> **WORK TASK**: Could you copy every line in the listing below that has the word "height"?

> **SOURCE RECORDS**:
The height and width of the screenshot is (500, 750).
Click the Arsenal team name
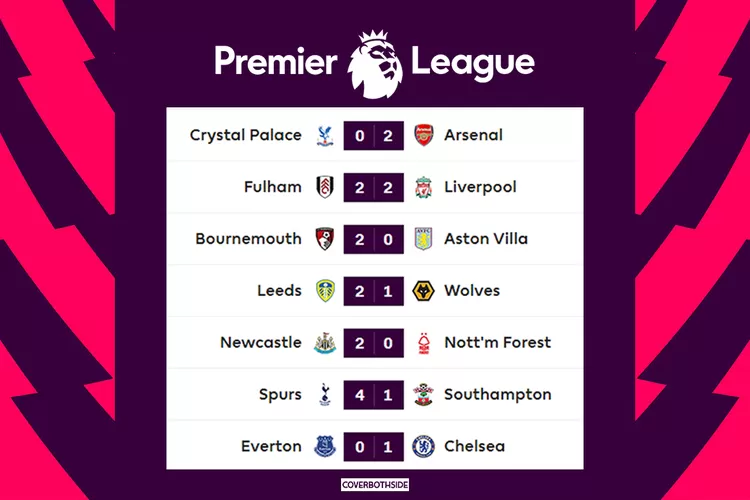click(x=473, y=135)
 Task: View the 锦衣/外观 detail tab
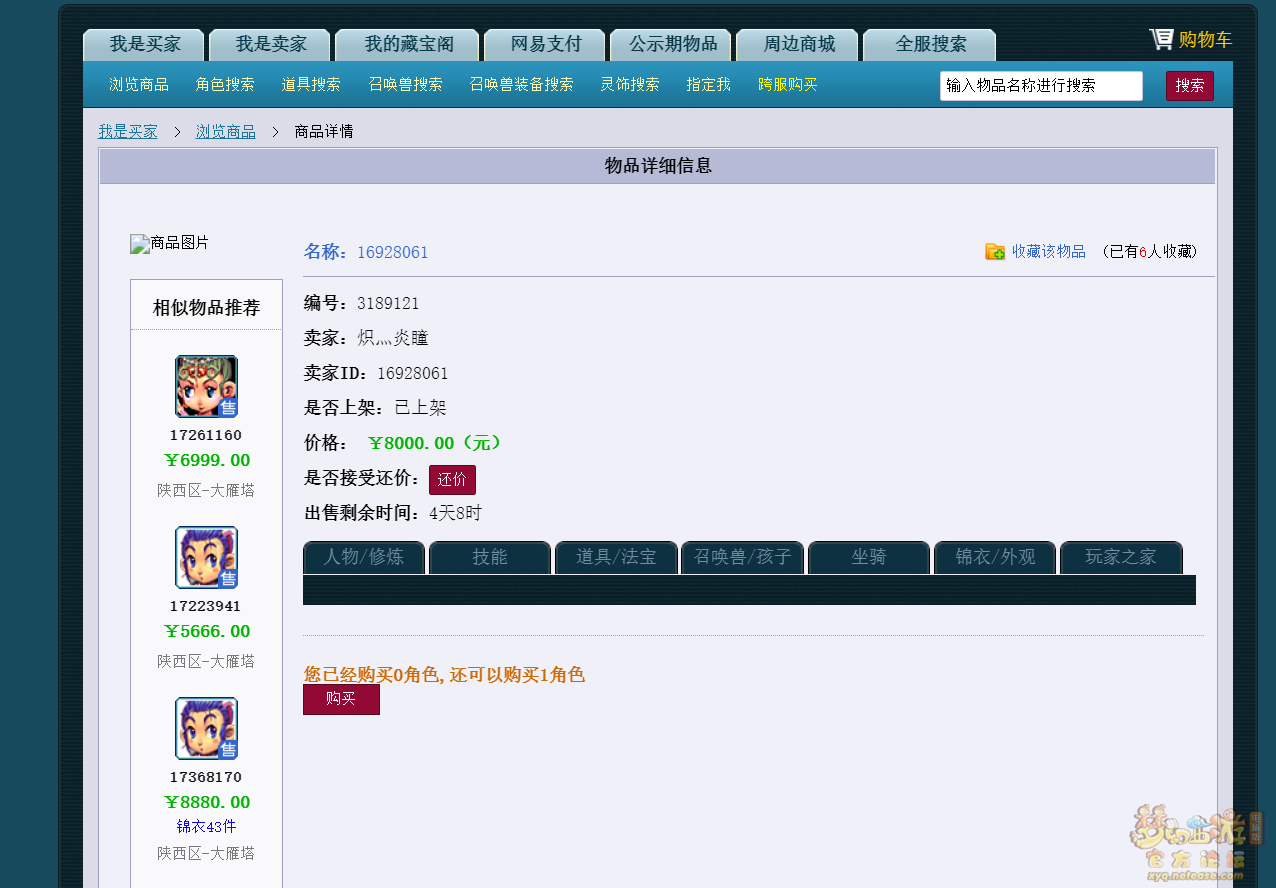(x=995, y=557)
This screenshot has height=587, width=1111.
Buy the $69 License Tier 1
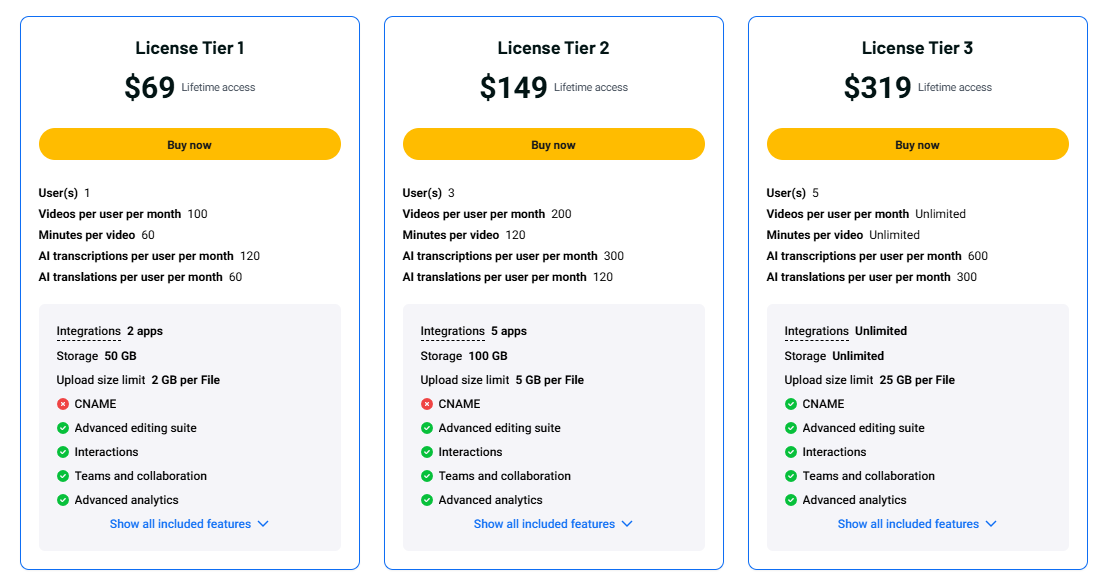[190, 144]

> **RESPONSE TO THE TASK**:
The height and width of the screenshot is (500, 750).
This screenshot has height=587, width=1111.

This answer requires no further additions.